# xmms masked?

## Alexi-5000

mod-edit: Hier bitte Ontopic zum Thema xmms deinstallieren, Alternative installieren. _Diskussionen_ bitte hier: https://forums.gentoo.org/viewtopic-t-510179.html --slick

Guten morgen Community,

nach meinem letzten emerge --sync sind sämtliche xmms Pakete als masked markiert.

Nach kurzer Suche in den Foren fand ich nur zwei Posting, welchem es ähnlich geht

https://forums.gentoo.org/viewtopic-t-509819-highlight-xmms.html

Ich möchte auf xmms nicht verzichten und ich möchte auch keine Pakete in die package.keywords

eintragen, die ist leider schon für xgl zu voll.  :Sad: 

Die xmms.org Newsseite sagt gar nichts darüber.

Weiss irgendjemand, was da vor sich geht?

Grüße, Euer Alexi-5000

mod-edit: 

Thread aus Aktualitätsgründen +sticky

Titel dazu angepaßt, war: "xmms masked ? - Abhängigkeit"

--slickLast edited by Alexi-5000 on Tue Oct 24, 2006 11:23 am; edited 2 times in total

----------

## franzf

Hi Alexi,

schau mal hier:

https://forums.gentoo.org/viewtopic-t-510179.html

Ein Möglichkeit wäre dass du dir das aktuelle Ebuild in ein Overlay kopierst und Keywords veränderst.

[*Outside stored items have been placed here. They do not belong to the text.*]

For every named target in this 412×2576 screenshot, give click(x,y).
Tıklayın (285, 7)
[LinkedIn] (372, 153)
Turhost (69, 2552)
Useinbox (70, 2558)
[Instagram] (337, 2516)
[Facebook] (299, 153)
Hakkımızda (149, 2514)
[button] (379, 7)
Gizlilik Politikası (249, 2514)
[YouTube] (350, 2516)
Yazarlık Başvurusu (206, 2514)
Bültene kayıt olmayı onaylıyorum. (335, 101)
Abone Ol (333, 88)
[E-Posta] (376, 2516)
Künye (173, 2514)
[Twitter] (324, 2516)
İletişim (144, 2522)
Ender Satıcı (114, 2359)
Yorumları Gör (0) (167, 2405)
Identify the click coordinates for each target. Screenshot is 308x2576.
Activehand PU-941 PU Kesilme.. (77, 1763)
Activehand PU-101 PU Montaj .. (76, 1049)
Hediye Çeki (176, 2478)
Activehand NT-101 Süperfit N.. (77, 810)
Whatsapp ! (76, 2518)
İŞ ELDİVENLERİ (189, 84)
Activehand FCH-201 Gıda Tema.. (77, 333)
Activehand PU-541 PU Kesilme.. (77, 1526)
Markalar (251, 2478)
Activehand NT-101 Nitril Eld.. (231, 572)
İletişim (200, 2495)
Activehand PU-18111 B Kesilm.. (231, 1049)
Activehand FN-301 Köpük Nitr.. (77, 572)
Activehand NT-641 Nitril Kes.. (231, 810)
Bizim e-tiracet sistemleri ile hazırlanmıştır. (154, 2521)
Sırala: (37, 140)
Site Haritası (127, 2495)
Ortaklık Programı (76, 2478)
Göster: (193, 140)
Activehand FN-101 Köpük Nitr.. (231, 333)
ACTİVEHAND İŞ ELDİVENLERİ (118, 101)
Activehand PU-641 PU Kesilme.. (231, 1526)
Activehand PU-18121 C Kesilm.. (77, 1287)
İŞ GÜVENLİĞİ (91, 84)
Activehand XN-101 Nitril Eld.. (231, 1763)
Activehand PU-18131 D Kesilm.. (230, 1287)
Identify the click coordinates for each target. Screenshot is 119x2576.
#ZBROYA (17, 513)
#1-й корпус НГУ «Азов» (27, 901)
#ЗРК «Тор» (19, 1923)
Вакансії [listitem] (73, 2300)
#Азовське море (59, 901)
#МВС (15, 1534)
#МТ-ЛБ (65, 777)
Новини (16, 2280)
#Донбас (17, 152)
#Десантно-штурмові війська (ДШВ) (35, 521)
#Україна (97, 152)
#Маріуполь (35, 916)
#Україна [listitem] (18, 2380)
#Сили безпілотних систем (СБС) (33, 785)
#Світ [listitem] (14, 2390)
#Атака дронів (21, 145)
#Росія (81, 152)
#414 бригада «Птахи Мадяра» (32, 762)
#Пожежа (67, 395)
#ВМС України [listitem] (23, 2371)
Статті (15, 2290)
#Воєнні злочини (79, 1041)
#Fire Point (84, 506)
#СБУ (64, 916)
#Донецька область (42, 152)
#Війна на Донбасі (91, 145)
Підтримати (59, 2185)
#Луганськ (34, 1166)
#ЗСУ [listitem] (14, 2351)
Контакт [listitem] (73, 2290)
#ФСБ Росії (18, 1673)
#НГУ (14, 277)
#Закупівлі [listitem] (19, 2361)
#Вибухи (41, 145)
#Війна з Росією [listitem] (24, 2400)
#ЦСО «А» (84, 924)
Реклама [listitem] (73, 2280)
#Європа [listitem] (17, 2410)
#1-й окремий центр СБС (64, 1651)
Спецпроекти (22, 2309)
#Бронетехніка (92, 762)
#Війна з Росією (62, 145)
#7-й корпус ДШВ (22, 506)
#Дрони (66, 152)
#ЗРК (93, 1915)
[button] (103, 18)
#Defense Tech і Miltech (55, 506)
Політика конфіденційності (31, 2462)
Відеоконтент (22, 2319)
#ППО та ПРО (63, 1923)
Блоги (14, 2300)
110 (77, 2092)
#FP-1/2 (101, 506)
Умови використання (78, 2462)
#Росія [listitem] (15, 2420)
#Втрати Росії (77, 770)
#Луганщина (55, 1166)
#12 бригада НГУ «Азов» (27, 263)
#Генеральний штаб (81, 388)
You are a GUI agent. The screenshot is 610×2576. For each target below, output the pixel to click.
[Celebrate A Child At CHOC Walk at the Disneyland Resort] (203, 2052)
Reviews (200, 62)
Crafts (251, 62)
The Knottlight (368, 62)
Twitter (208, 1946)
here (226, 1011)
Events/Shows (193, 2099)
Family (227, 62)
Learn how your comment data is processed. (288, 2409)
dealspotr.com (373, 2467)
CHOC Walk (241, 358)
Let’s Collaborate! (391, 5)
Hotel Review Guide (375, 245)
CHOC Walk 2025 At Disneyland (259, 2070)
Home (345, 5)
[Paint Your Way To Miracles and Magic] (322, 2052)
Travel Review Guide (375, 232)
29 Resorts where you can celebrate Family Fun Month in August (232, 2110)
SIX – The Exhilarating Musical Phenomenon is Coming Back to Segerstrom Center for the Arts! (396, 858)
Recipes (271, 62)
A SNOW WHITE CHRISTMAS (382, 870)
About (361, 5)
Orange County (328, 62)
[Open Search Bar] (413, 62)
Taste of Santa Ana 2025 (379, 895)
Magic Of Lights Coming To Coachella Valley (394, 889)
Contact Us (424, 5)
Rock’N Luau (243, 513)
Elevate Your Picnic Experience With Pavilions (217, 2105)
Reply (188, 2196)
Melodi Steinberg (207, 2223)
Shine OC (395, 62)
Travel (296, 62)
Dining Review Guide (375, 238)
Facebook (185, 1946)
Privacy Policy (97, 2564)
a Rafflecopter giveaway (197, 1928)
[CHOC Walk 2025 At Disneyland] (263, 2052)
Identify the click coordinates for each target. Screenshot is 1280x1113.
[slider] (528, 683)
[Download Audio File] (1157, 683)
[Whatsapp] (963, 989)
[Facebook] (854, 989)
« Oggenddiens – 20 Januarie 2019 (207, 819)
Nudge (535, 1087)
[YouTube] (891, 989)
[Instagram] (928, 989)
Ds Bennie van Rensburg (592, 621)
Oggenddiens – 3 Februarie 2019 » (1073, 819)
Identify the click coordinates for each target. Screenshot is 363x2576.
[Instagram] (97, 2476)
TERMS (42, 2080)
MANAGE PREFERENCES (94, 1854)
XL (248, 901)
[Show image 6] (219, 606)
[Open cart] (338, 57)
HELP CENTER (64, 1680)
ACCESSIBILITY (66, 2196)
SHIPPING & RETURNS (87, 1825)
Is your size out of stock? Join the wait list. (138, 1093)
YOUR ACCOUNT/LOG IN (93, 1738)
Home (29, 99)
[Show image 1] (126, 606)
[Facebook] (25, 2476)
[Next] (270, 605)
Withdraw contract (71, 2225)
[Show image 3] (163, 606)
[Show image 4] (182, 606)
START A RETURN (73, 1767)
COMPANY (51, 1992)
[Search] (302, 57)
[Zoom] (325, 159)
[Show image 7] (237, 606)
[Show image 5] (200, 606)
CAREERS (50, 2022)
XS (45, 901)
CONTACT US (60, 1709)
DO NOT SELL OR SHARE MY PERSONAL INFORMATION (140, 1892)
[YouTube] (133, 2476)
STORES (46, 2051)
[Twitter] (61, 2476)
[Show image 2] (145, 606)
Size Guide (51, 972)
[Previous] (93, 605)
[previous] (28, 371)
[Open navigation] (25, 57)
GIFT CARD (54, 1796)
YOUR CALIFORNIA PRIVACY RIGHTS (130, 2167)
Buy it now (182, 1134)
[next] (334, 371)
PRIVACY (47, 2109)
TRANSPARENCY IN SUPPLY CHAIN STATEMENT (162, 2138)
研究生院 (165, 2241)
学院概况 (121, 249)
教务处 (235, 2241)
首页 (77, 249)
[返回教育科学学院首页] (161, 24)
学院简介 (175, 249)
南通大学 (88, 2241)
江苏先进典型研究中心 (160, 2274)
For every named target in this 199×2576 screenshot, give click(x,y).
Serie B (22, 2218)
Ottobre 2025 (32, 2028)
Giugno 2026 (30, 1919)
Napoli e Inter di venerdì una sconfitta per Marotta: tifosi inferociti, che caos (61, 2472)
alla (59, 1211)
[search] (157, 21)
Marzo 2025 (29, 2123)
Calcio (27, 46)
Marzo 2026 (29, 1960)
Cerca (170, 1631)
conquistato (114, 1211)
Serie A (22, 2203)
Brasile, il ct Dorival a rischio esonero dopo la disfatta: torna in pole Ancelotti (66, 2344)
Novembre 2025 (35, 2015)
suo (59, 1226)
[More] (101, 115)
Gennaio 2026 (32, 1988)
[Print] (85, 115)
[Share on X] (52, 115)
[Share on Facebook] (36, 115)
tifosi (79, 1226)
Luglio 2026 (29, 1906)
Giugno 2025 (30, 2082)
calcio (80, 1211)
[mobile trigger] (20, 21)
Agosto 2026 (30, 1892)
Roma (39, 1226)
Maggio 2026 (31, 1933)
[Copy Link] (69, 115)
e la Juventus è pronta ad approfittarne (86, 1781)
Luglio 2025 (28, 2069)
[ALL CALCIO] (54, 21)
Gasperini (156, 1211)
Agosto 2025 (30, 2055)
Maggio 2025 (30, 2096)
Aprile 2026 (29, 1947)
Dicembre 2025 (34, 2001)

Nur wirds eben so keine Updates mehr geben...

Grüße

Franz

----------

## c_m

die wird es ja anscheinend eh nicht mehr geben.... (siehe verlinkter Thread)

----------

## Alexi-5000

 *franzf wrote:*   

> Hi Alexi,
> 
> schau mal hier:
> 
> https://forums.gentoo.org/viewtopic-t-510179.html
> ...

 

Jo, besten Dank für die Info.

Komisch, das ich das nicht über die Suche gefunden habe   :Shocked: 

Gruß, Alexi-5000

----------

## pablo_supertux

xmms wird demnächst auch maskiert und aus dem Tree rausfliegen. Das liegt daran, dass das Sound Herd keinen Dev hat, der sich um xmms kümmert und die Bugs sammeln sich.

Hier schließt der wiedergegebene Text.